All of these issues have been reported in some form or the other previously
Wrong Output
while giving a input but getting the wrong output for the particular input
falcon-7b-instruct is answering out of context
Repeats the same sentence
any success in In-context question-answering?
Model keeps generating multiple rounds of conversation
Model is Slow or does not give output
Slow inference
4th inference in a row does not work for Falcon7B in 8 or 4 bit
I am using the 16bit version of the model and running on two T4 GPUs on AWS.

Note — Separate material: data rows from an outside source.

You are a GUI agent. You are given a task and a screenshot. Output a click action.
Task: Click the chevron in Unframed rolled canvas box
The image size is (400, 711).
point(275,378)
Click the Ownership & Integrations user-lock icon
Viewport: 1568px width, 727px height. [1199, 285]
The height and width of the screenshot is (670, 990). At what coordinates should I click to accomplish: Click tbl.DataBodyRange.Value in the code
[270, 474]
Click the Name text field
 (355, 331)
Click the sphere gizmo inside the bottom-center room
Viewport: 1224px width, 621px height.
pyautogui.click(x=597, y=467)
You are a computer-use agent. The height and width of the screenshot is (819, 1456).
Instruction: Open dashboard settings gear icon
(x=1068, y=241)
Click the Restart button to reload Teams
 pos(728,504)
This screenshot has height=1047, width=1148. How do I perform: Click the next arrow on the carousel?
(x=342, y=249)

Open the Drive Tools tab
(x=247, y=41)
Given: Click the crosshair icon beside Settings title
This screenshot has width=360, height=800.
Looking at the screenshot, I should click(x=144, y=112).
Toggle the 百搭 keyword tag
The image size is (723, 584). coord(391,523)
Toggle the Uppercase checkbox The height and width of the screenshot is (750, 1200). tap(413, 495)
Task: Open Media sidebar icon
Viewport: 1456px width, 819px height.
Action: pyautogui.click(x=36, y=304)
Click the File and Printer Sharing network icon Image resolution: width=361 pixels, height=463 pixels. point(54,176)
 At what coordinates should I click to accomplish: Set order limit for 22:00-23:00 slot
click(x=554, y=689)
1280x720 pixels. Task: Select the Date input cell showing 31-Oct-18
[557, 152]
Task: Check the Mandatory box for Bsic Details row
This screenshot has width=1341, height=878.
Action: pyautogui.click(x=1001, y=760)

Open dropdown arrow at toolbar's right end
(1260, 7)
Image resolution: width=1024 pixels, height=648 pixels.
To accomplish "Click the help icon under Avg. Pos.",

Please let me know if there are any workarounds or fixes for the above.
When I set the returned search results from VecDB to 3(larger prompt), the model takes
1st Question(Answer is wrong)CPU times: user 2min 39s, sys: 391 ms, total: 2min 39s
2nd Question (Answer is wrong)CPU times: user 47.4 s, sys: 7.26 ms, total: 47.4 s
and then does not respond from the third onwards
When I decrease the results to 1 (smaller prompt)
1st question takes(Answer is right)CPU times: user 44.6 s, sys: 288 ms, total: 44.9 s
2nd Question takes(Answer is somewhat right)CPU times: user 17.4 s, sys: 0 ns, total: 17.4 s
and then does not respond from the third onwards as above.